■ **Your goal**
Return only the number of lines in the material below holding the string "Switch".

■ **Listed entries**
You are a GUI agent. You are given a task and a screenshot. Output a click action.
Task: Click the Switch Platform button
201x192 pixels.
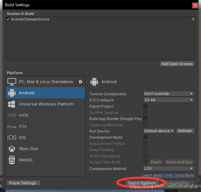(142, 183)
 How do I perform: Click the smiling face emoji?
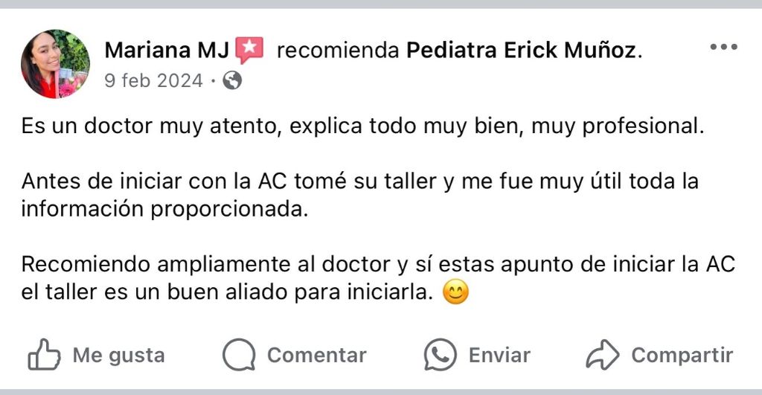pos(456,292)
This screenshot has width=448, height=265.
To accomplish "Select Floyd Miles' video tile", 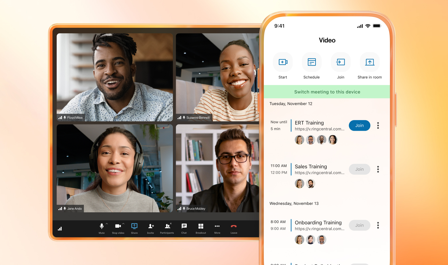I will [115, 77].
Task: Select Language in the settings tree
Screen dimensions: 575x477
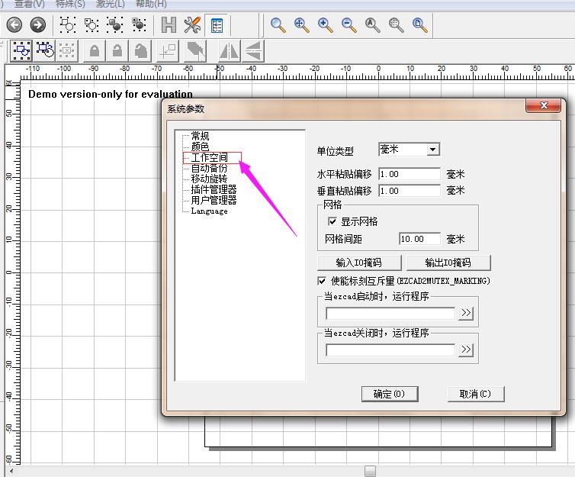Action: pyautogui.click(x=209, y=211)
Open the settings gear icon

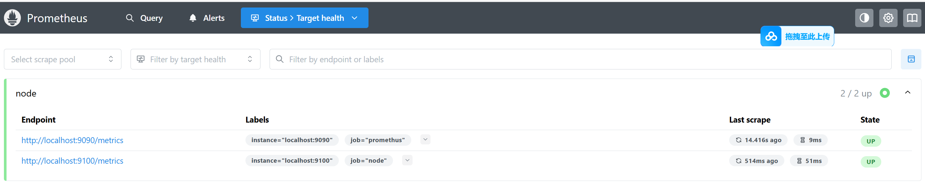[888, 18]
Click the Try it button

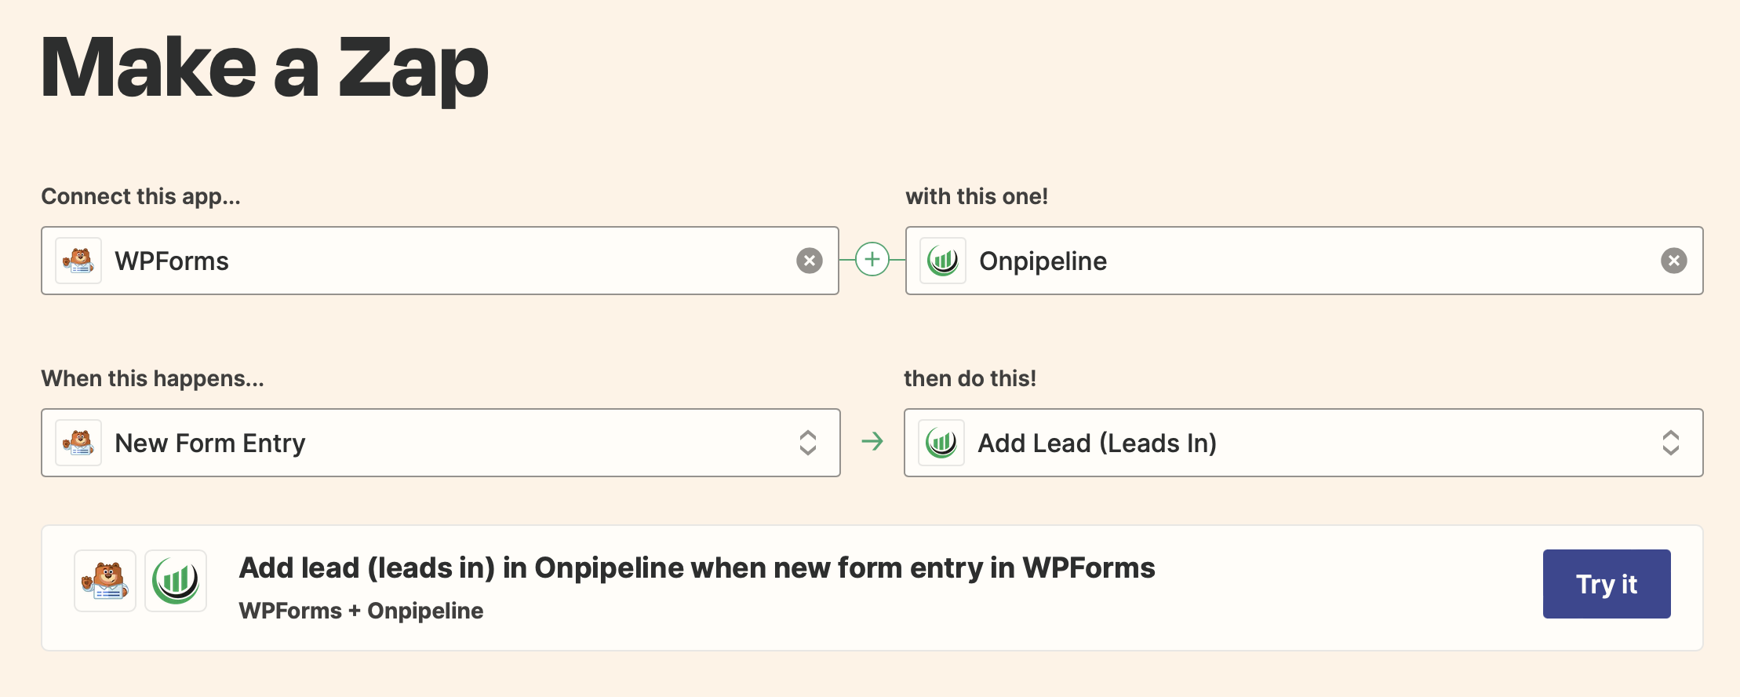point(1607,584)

* * *

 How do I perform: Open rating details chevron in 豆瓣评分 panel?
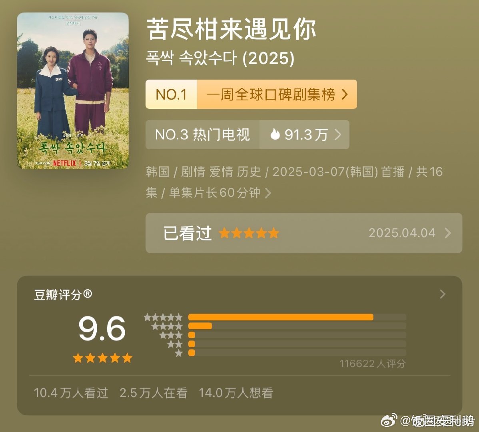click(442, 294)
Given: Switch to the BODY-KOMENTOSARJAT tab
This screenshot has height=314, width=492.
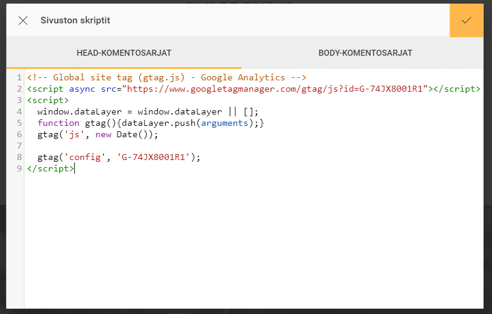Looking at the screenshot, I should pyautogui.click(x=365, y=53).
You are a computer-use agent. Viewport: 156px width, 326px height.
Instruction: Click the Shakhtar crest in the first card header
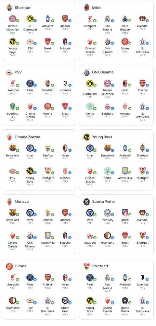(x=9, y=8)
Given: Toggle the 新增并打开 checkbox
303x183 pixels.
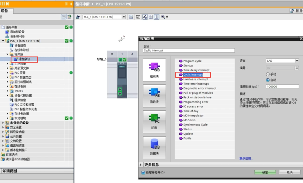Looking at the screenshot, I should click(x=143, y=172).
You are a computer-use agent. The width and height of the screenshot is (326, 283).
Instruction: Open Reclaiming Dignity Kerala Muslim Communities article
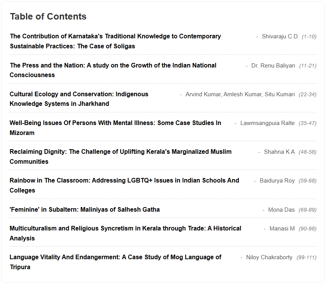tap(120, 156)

* * *

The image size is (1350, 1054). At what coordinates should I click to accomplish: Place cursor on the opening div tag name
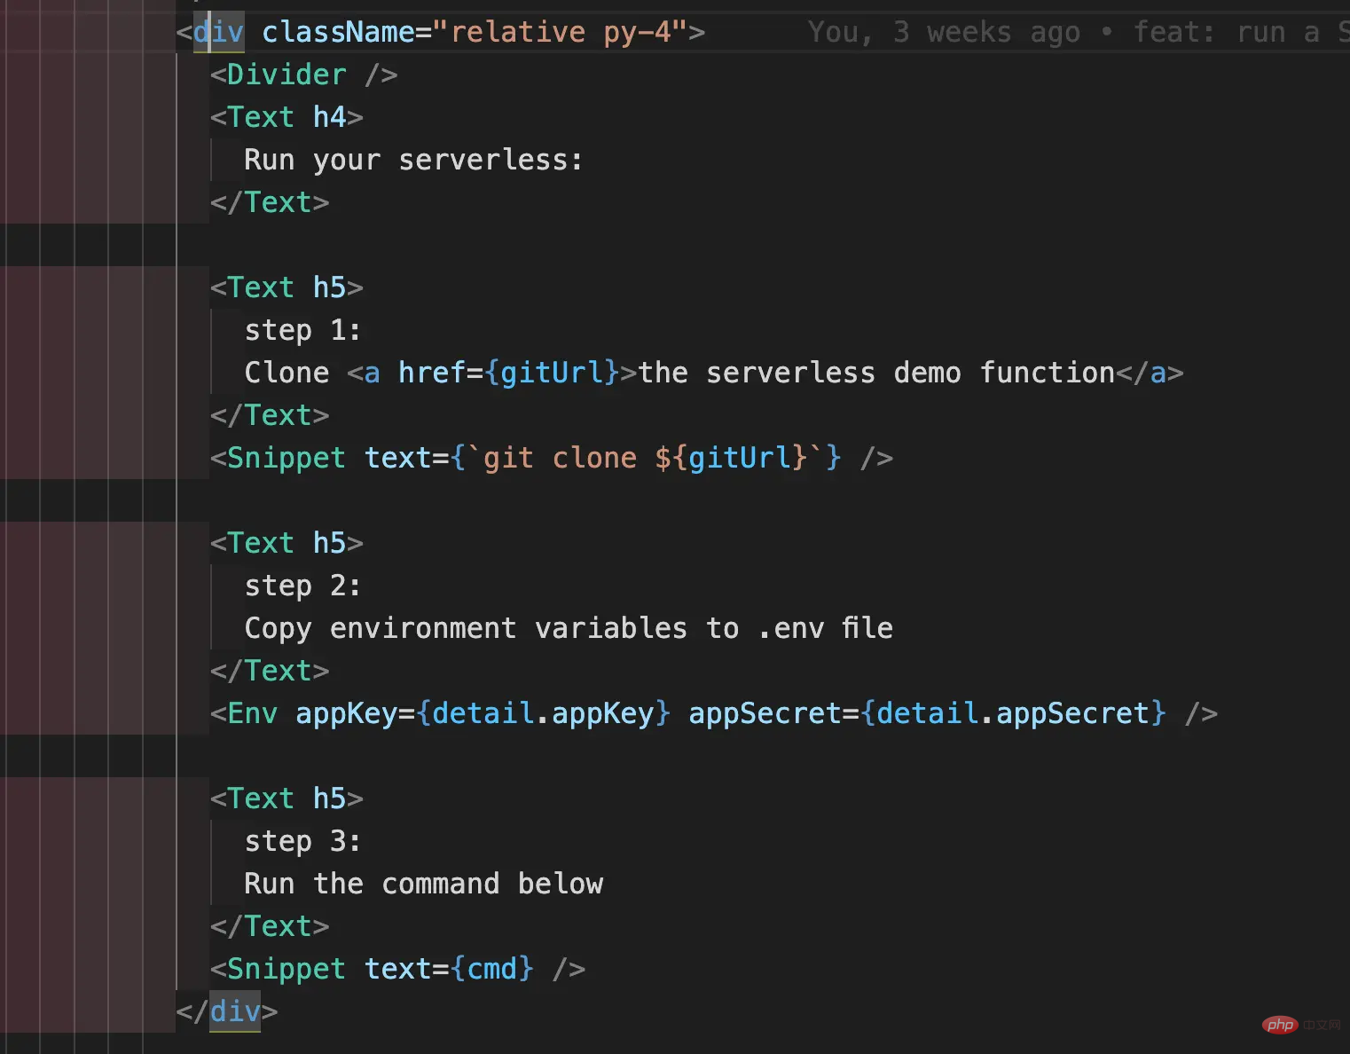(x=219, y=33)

■ **Exercise solution**
2